What to produce:
When you find the line with "The height and" among the records below, reproduce it and each line after it exactly, ending with the line with "the bold word".
___ Listed records ___
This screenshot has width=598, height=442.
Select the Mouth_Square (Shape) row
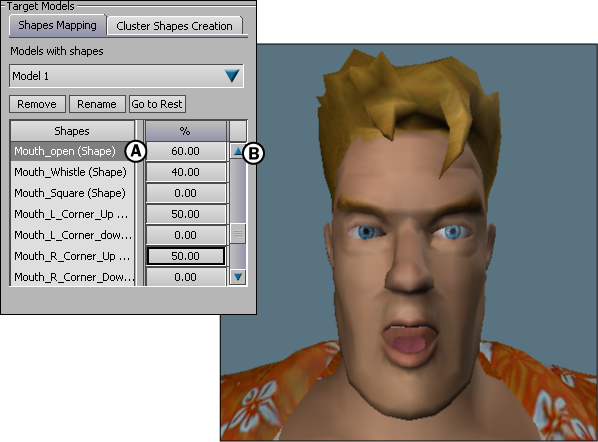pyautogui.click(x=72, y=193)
___
___ Listed records ___
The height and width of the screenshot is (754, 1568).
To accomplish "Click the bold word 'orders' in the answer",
___
___ Listed records ___
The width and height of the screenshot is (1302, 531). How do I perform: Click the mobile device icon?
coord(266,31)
___
Output for this task:
The height and width of the screenshot is (754, 1568).
To accomplish "Click the bold word 'orders' in the answer",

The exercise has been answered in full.